§ **What you need to do**
Number of lines with "screenshot" in the data: give that figure by itself.

§ **Provided data**
::::::::::

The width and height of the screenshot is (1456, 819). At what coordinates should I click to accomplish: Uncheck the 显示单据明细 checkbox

::::::::::

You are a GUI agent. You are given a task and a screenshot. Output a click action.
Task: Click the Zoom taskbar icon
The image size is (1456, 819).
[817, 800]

::::::::::

§ **Response**
2